New research shows it costs more than €100,000 to bring up a child to the point of finishing third-level education.
The cost of childcare is the biggest outlay for parents, coming in at around €4,000 a year.
Most parents admit that they put themselves under too much pressure to ensure they give their children all they can afford, the research commissioned by insurer Laya has found. The study was carried out by Empathy Research among 1,000 parents and breaks out the massive child-related costs parents incur over the first 21 years.
These include the everyday cost of food and clothing, to the higher costs of childcare and education.
Households are spending an average of €11,033 every year on their children.

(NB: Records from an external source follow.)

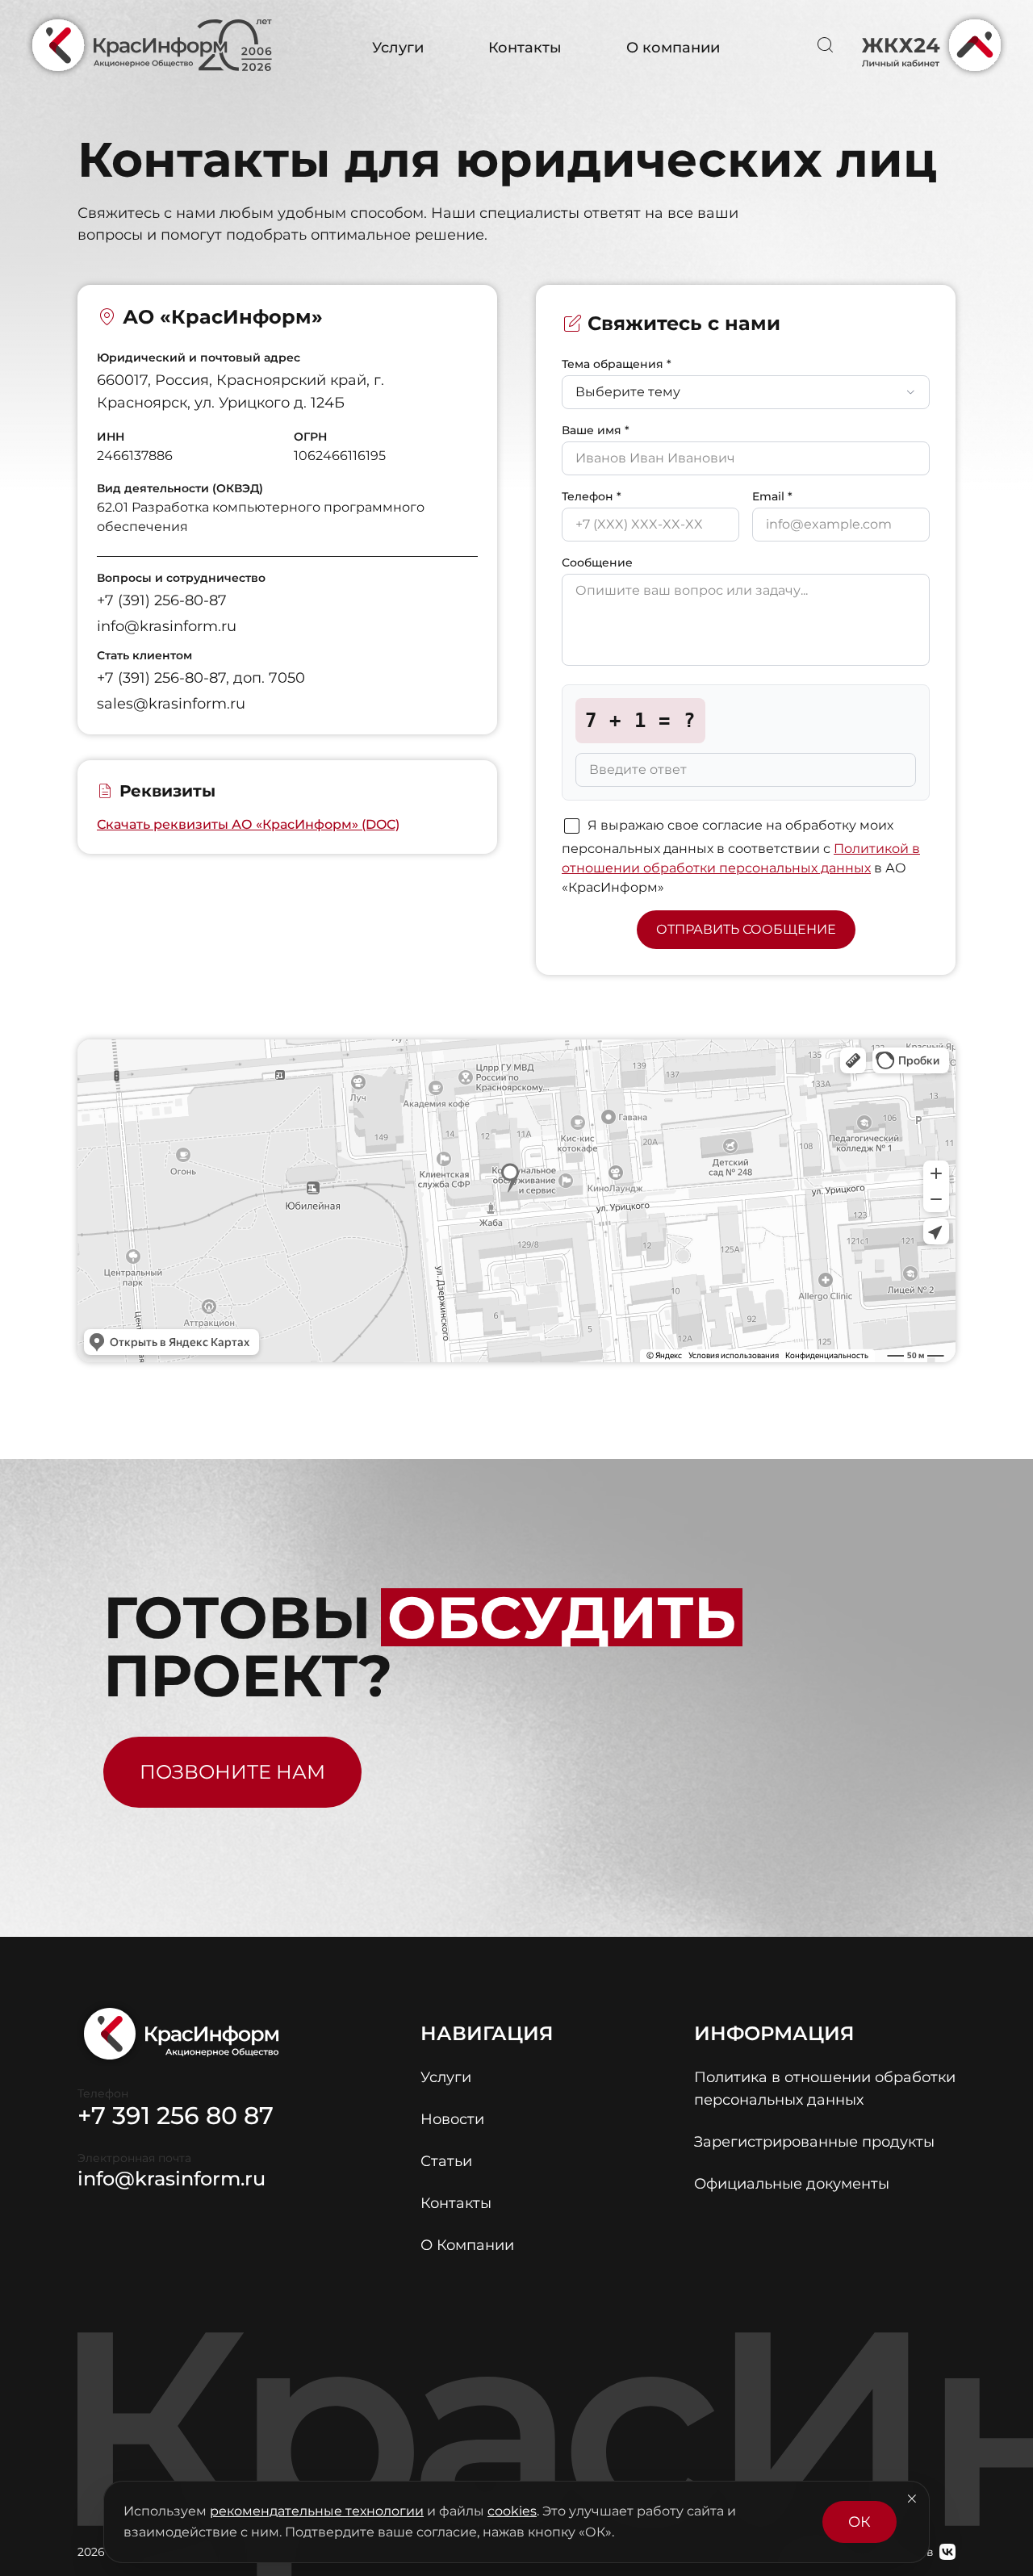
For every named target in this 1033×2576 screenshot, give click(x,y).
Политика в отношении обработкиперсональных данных (825, 2088)
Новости (452, 2119)
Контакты (525, 47)
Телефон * (591, 496)
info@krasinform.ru (166, 626)
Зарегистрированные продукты (814, 2142)
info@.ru (171, 2178)
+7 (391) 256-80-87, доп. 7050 (201, 678)
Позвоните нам (232, 1772)
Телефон (102, 2093)
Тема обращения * (616, 364)
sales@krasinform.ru (171, 704)
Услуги (398, 47)
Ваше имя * (595, 430)
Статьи (446, 2161)
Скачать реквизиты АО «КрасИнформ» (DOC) (248, 824)
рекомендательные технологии (317, 2511)
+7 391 (175, 2116)
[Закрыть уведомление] (912, 2498)
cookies (512, 2511)
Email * (772, 496)
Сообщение (597, 562)
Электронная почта (134, 2158)
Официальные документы (791, 2184)
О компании (673, 47)
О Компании (467, 2245)
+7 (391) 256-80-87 (162, 600)
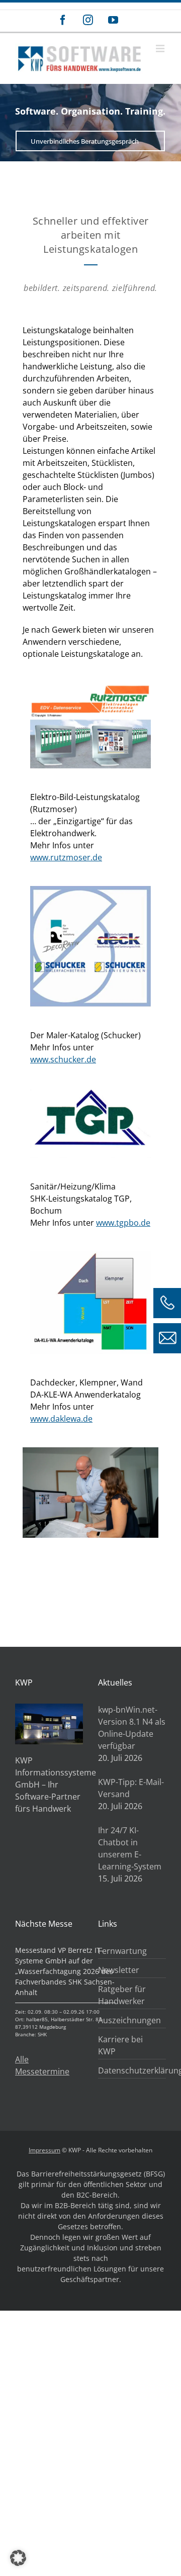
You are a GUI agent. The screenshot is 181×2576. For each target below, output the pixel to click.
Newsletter (118, 1969)
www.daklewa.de (61, 1418)
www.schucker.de (63, 1059)
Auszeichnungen (129, 2020)
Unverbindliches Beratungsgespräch (85, 141)
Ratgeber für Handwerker (122, 1995)
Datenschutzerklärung (129, 2070)
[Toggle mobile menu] (161, 48)
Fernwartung (122, 1950)
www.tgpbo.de (123, 1222)
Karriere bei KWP (120, 2045)
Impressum (44, 2150)
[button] (18, 2558)
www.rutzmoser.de (66, 857)
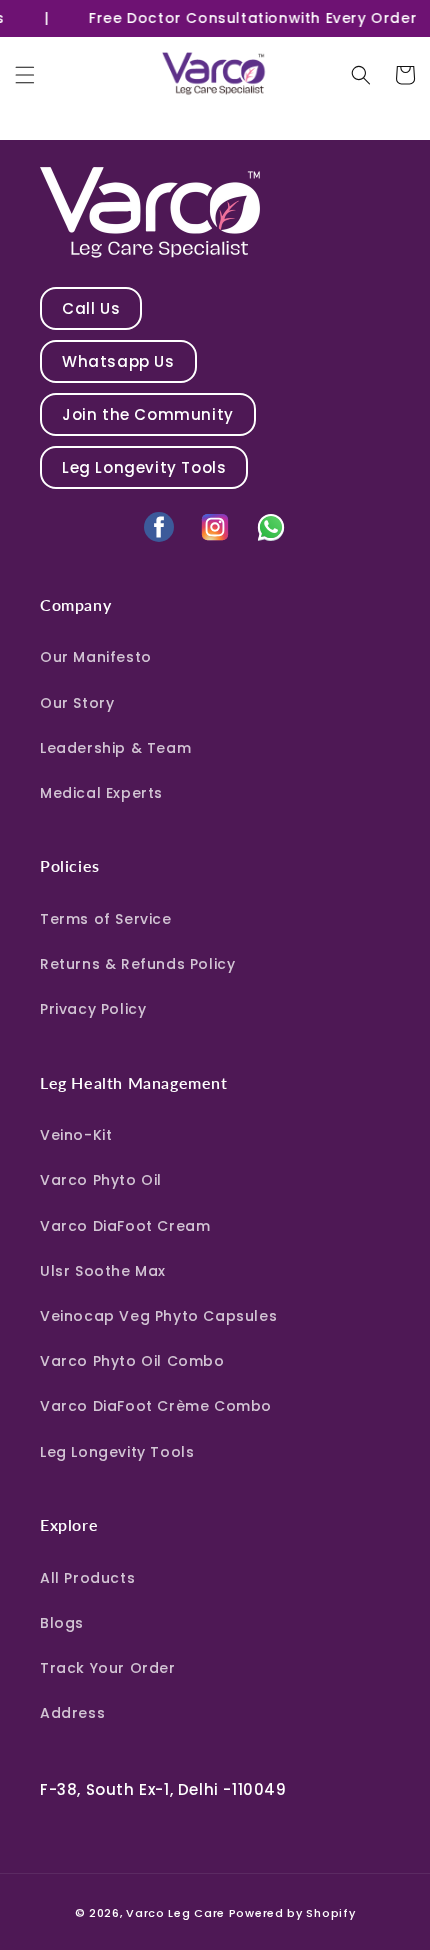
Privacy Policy (93, 1009)
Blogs (62, 1623)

The cost of childcare is the biggest outlay for parents each year at €4,094, representing a major slice of the annual household income.

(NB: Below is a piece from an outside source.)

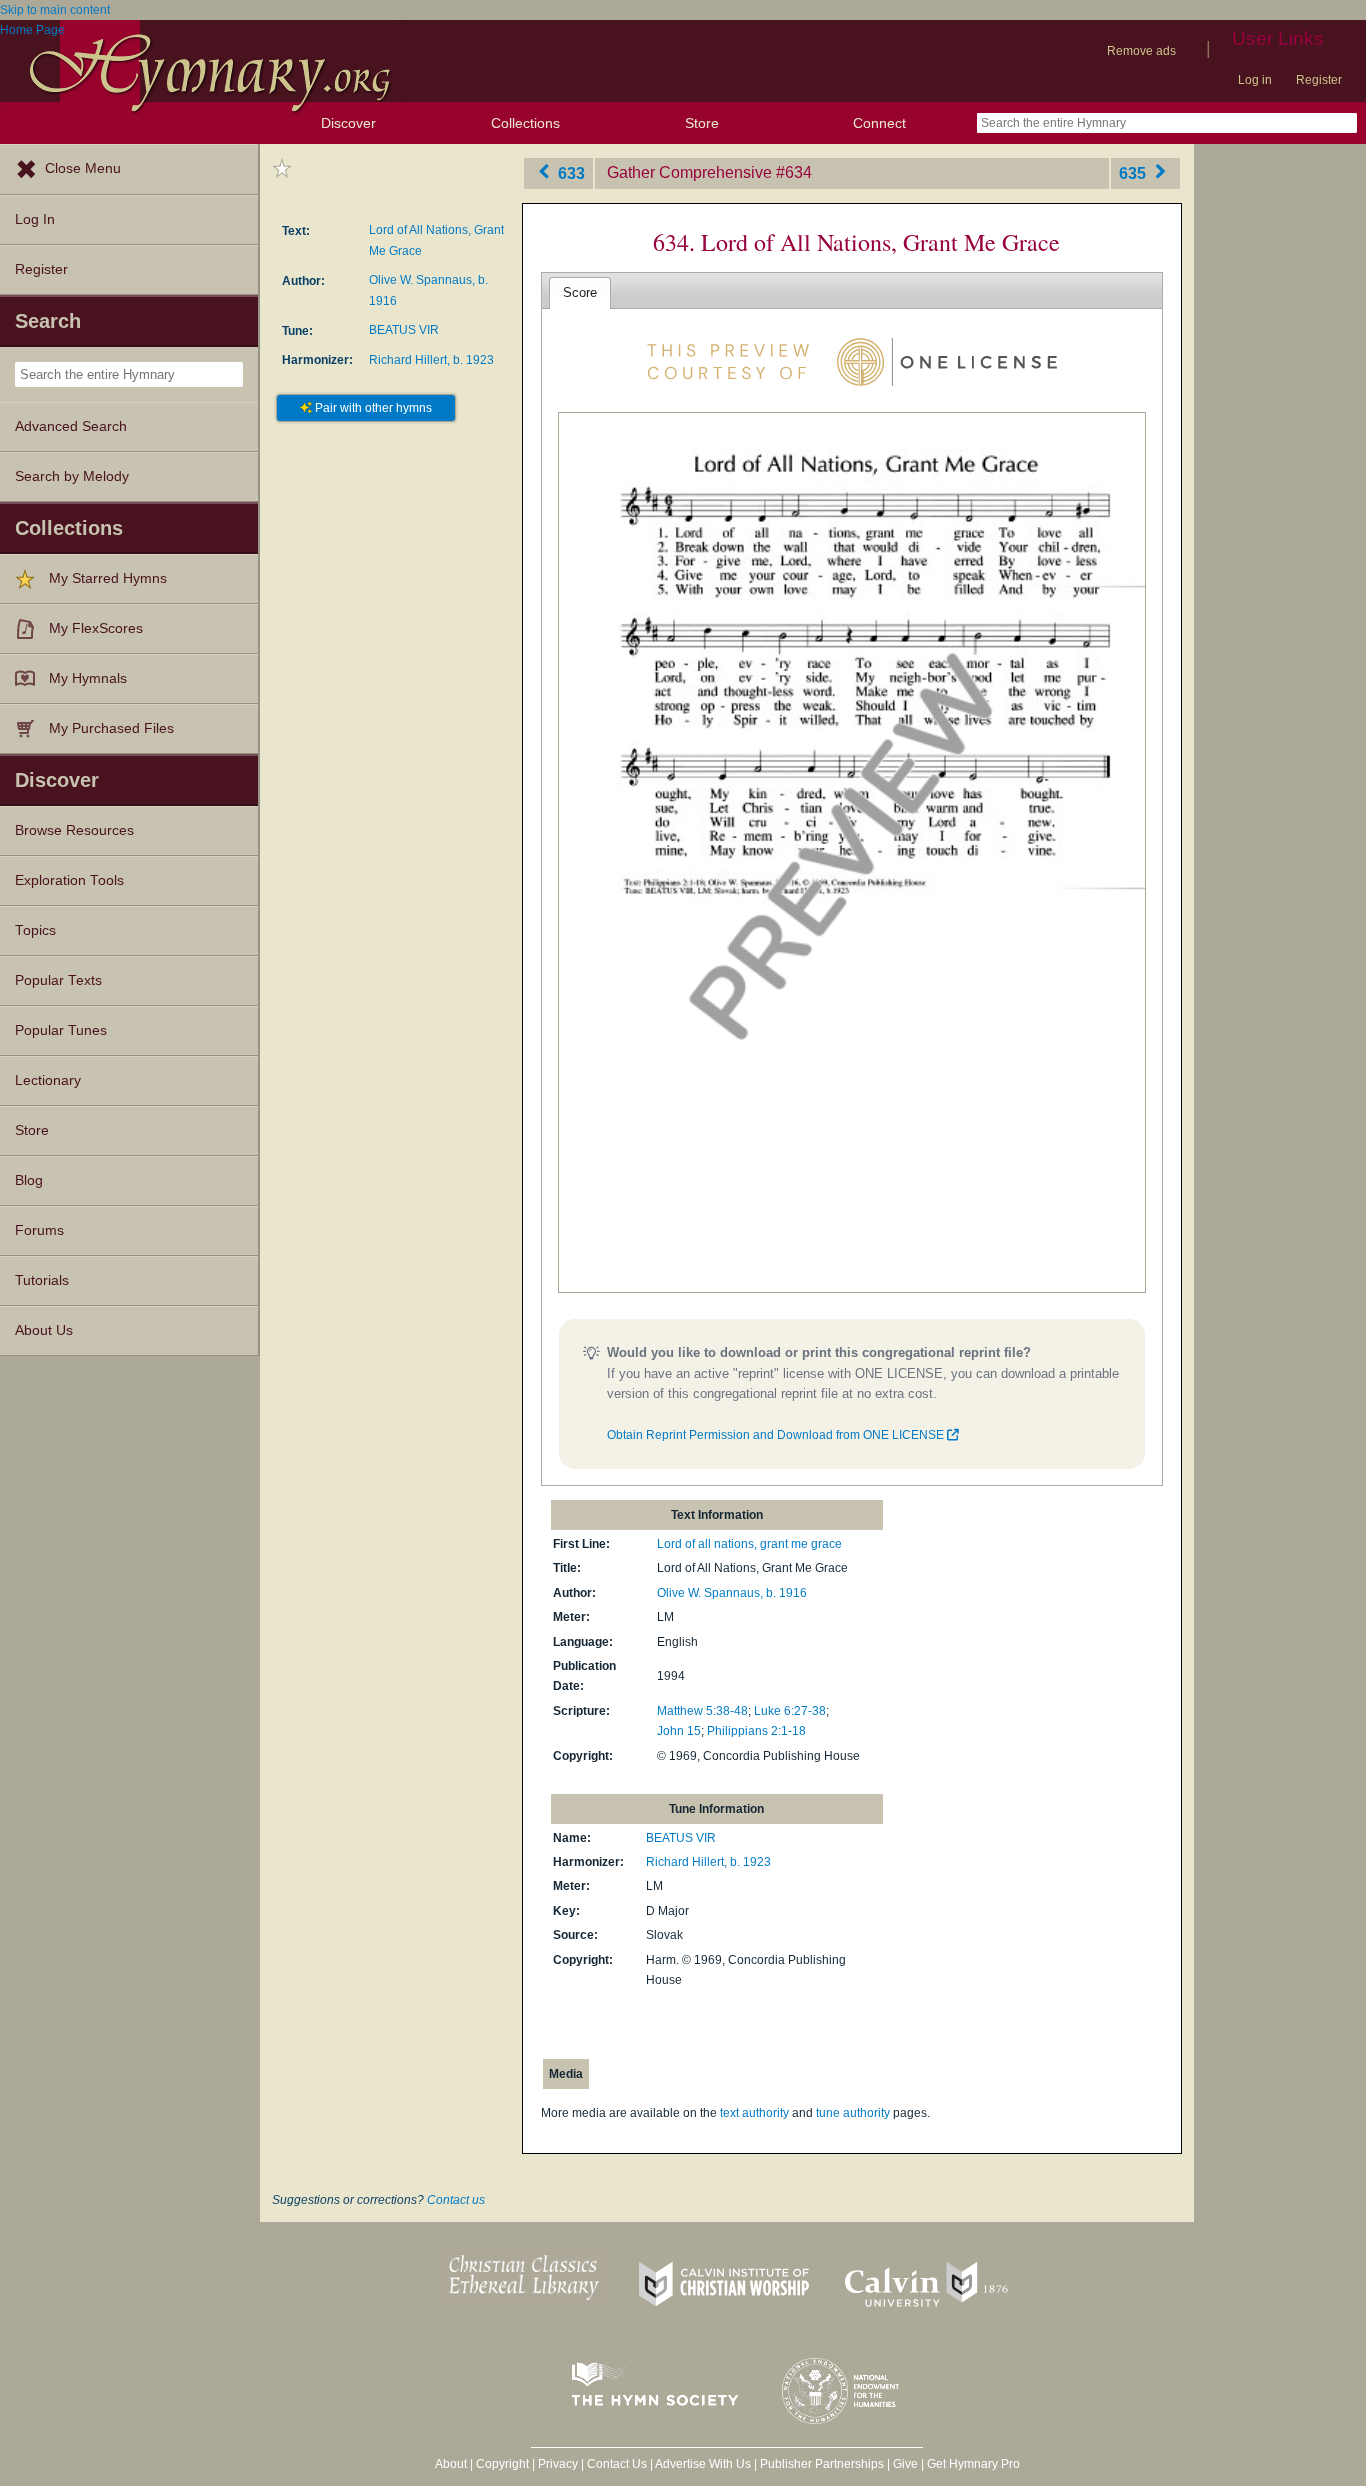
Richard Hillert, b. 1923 (431, 360)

This is closely followed by the cost of university and third-level college fees each year at €4,056, and other education-related costs including school books, uniforms and extra-curriculum classes - these amount to €1,707 a year.
Laya, which is the State's second largest health insurer but also offers life insurance, commissioned the research to encourage parents to provide for their children in the event of death by taking out life insurance.
The majority of parents say they are just keeping their heads above water, with almost six out of 10 admitting they are not able to put any money aside for savings.
Having kids aged between 15 and 17 years is the most expensive for parents, where monthly household child-related costs peak at €1,068.
The average age from which parents expect their children to fully support themselves is 24 years.
However, parents are most likely to want to help their children when it comes to buying their first home.
Almost two out of five say they would like to put money towards their child's first home, and a third plan to help them when they get married.
Some one in three parents hope to be in a position to give their kids a financial dig-out when they decide to have a family of their own.
Economist Joe Durcan, who helped compile the findings, said: "It's crystal clear from the research that Irish parents want to provide financial stability for their children, but they are still suffering from the effects of the recent economic downturn - 'the Great Recession'.
He said it was the worst world recession in the world since the Great Depression of the 1930s, and the worst in Ireland since the 1950s.
Many parents have raised children in exceptionally difficult financial circumstances, he added.